Et Yeong-jin vient de subir un hystérectomie... La violence de la société libérale l'affecte de plus en plus et l'amène à se poser des questions sur son rapport au travail, sur sa relation avec ses parents et sur l'avenir de son couple. Superbe portrait d'une femme en révolte, La capacité de survie est une réflexion très personnelle, politique et sociale, sur l'état d'un pays et l'état d'une femme.
Pour bien attaquer la rentrée, un roman graphique et un manga étonnants !
Un manhwa très intéressant sur les problèmes et situations rencontrés par une partie de la société coréenne.

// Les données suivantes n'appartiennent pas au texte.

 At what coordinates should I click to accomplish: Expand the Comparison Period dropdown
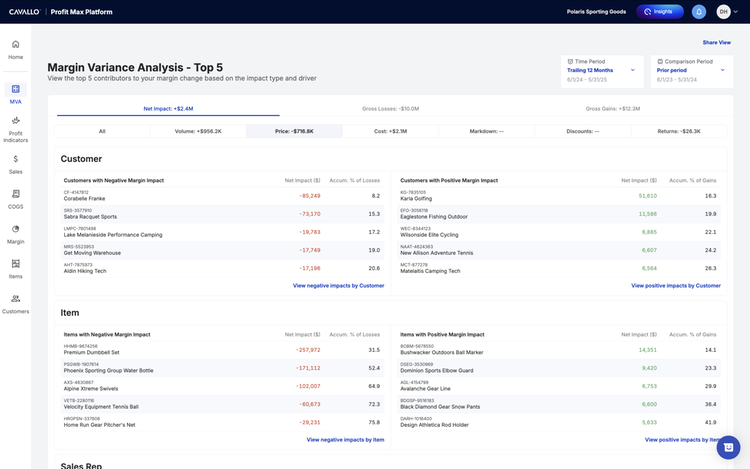coord(692,71)
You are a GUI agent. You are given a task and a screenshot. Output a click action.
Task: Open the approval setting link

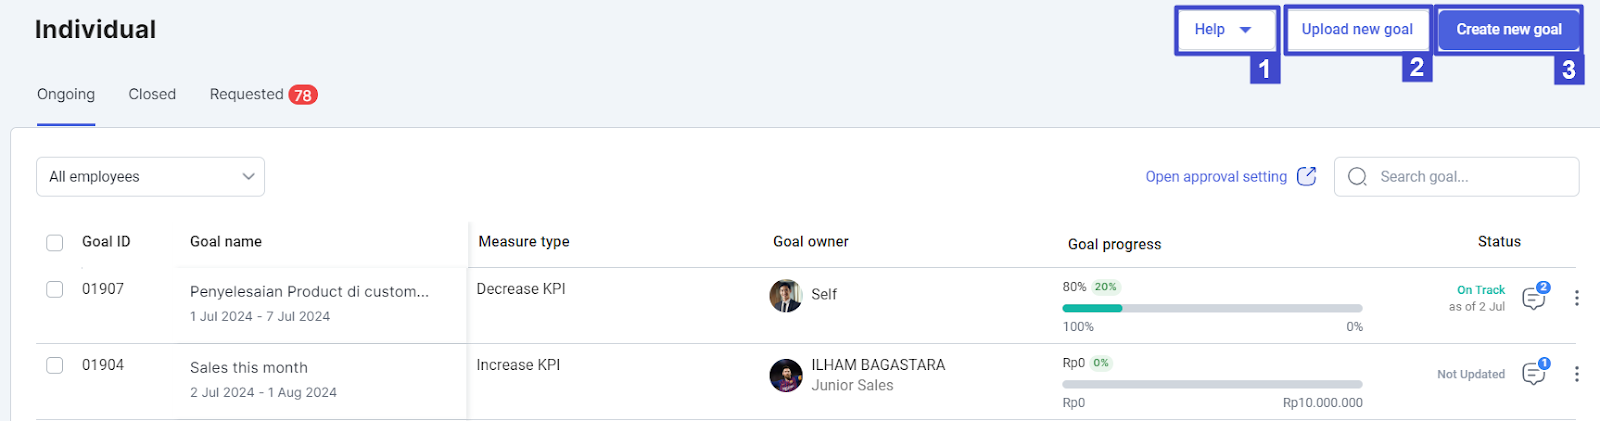1216,177
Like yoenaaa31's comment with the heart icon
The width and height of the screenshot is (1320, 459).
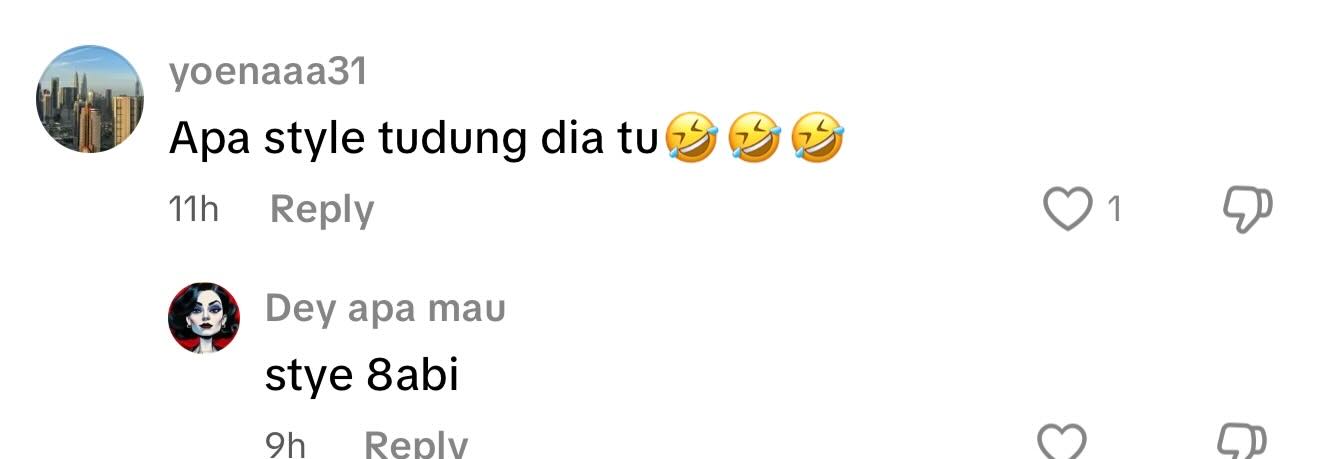point(1068,210)
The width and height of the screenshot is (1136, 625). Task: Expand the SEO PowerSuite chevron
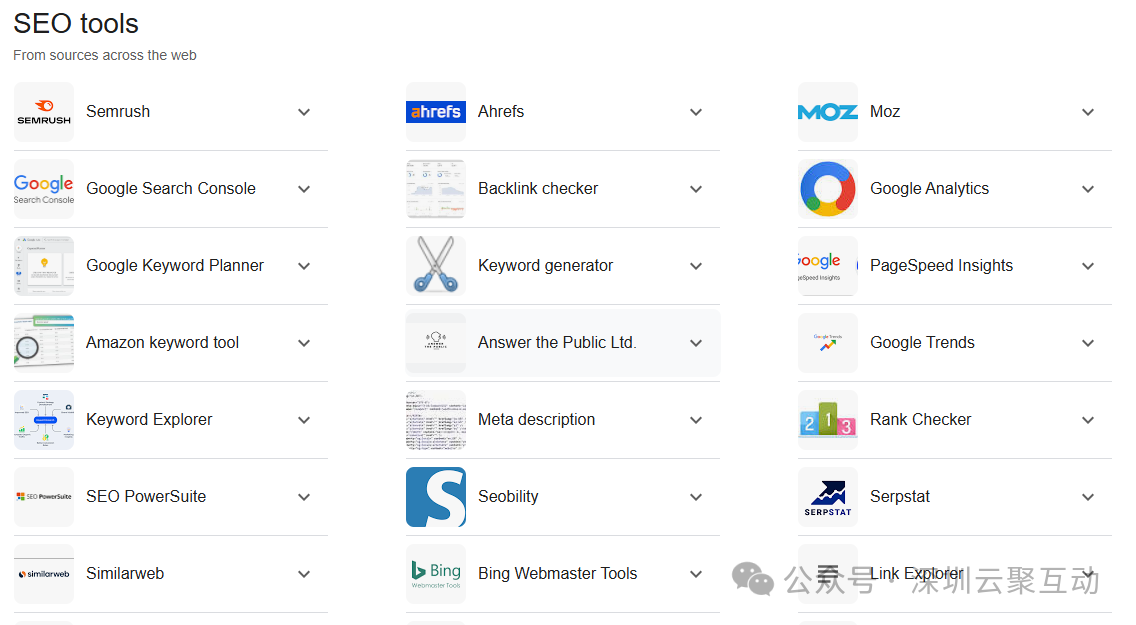(304, 497)
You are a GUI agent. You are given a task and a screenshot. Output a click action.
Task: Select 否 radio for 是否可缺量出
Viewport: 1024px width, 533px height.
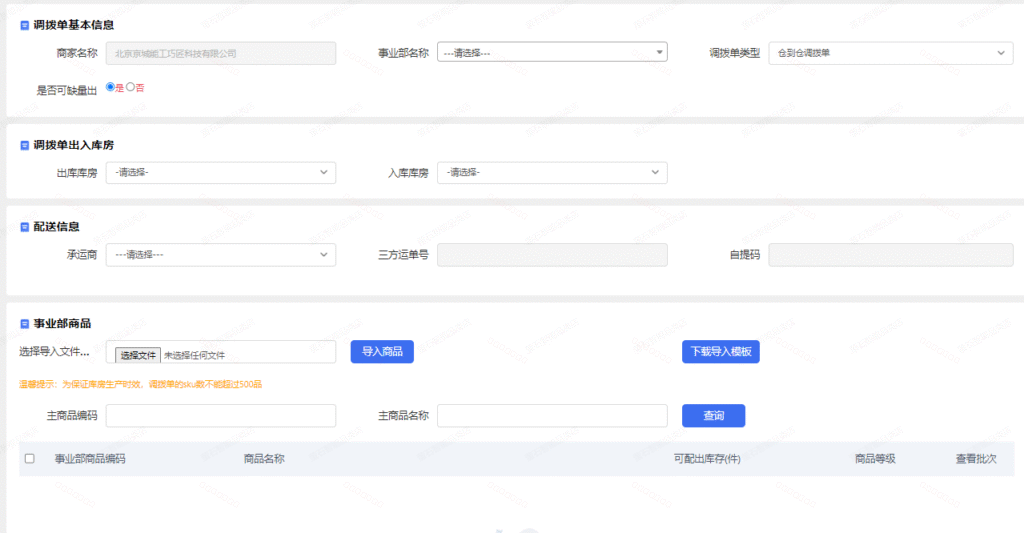point(130,87)
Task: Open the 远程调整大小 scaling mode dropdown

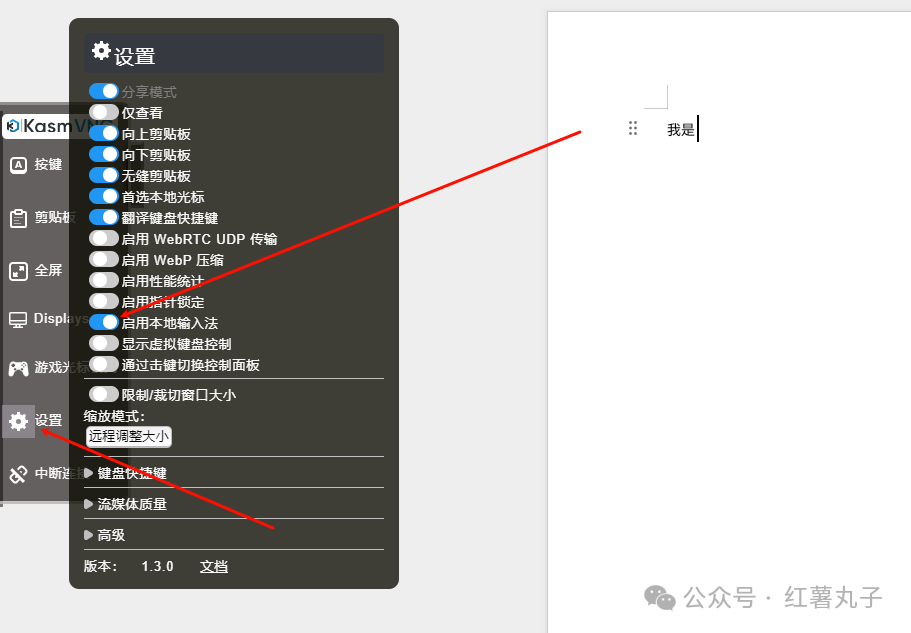Action: click(x=128, y=437)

Certains aspects sont assez similaires à ce qu’on rencontre chez nous, d’autres sont typiquement coréens et donc plus difficiles à appréhender pour nous, je pense. Donc c’est mieux de connaître déjà un peu la société coréenne et son Histoire récente, mais ce n’est pas indispensable. Dans ce cas, attendez-vous à être choqué-e-s par certains points. Même en n’étant pas totalement ignorante sur ces sujets, je l’ai été.
J’ai trouvé le propos présenté efficacement, même si parfois on survole certains aspects. Le fait qu’on suive un ou deux personnages dans leur vie privée rendue difficile par des problèmes sociétaux importants donne de la force à ce qui est exprimé. J’ai ressenti de l’empathie pour la narratrice.

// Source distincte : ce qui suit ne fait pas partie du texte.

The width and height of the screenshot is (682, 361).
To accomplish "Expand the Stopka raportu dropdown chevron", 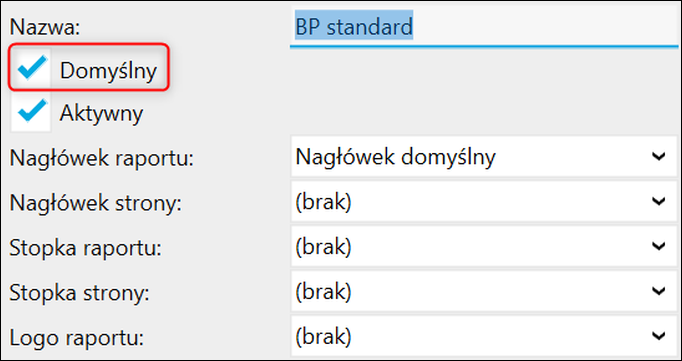I will coord(659,246).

On est dans un monochrome un peu ocre/safran qui souligne la monotonie du quotidien, ce qui m’a semblé bien vu. Par contre je n’ai pas du tout aimé les dessins, que j’ai trouvés très brouillons. Je comprends que c’est en partie pour montrer que n’importe qui peut rencontrer les mêmes choses, mais il me semble que leur côté « vite-fait » dessert un peu le propos.
Bonne lecture!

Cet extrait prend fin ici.